Civic and social engagement
Marcella Milana
University of Verona
There is no shared, unambiguous definition of the concept of civic and social engagement; rather, it is semantically framed in different ways according to the point of view and disciplinary perspective of the person employing it. To complicate things, in the English literature the concepts of civic or social engagement are more often used separately than as an aggregated concept.
Nevertheless, the concept of civic and social engagement was originally used in political science to indicate citizens’ participation in voting and has been expanding its meaning over time. Scholars largely agree that it was partly thanks to the work of Robert Putman (2000) on social capital (and its ‘decline’ in North American society) that the concept of civic commitment was expanded beyond political participation (e.g. voting) to include all those connections that people have with the life of the communities they belong to, both formal (e.g. serving on a local committee) and informal (e.g. visiting friends).
According to this perspective, the concept of civic-social engagement refers to citizens’ participation in both political life (e.g. voting in political and local elections) and social life (e.g. serving and volunteering in support of the community), thus encompassing “a wide range of practices and attitudes of involvement in social and political life that converge to increase the health of a democratic society” (Banyan, Civic engagement, 1 para, t.d.a.).
Even understood in this way, the aggregate concept continues to be employed and conceptualized in different ways depending on what type of activities the researcher in question takes as the main expression of civic and social commitment. Adler and Goggin (2005), for example, distinguish among three possible expressions versions:
- community service: participating in service activities and/or volunteering in the person’s specific community, acting either alone or with others;
- collective action: participating in community activities in order to produce broader social change;
- political involvement: participating in activities launched by a collective with the aim of solving problems through the political process, which also involves institutions.
From the educational point of view, civic and social engagement underpins processes of citizenship education aimed at enabling citizens of all ages to acquire forms of knowledge that on one hand raise their awareness of the consequences of government actions and public policies (e.g. civic education) and, on the other hand, foster a sense of responsibility towards local, national and international communities (e.g. global citizenship education). However, since projects of citizenship education are formulated on the basis of the implicit concept of citizen underlying them and these conceptualizations in turn differ according to the given philosophical-political perspective (Janoski, 1998), definitions of citizenship education necessarily vary.
In the RE-SERVES project, we adopt the aggregate concept of civic and social engagement outlined in Banyan’s broad definition with the intention of investigating the role that educational activities in formal and non-formal contexts play in promoting children, young people and adults’ practices and attitudes of involvement in social and political life. At the same time, we do not take an a priori stance on either the concept of citizen or the type of engagement (or participation) in political and social life that educational activities in formal and non-formal contexts are expected to promote.

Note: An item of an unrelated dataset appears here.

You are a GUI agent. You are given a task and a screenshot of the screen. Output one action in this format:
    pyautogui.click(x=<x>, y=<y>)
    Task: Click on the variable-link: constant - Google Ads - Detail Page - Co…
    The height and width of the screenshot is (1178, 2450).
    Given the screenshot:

Rather, our various lines of research address both the concept of citizen and that of participation through deductive or inductive investigative processes.
Selected references
Adler, R. P., Goggin, J. (2005). What Do We Mean By “Civic Engagement”? Journal of Transformative Education, Vol. 3, No. 3, 236-253.
https://journals.sagepub.com/doi/pdf/10.1177/1541344605276792
Banyan, M. E. (2013). Civic engagement. In Encyclopædia Britannica.
Janoski, T. (1998). Citizenship and Civil Society: a framework of rights and obligations in liberal, traditional, and social democratic regimes. Cambridge University Press.
Putnam, R. (2000). Bowling alone: The collapse and revival of American community. Simon & Schuster.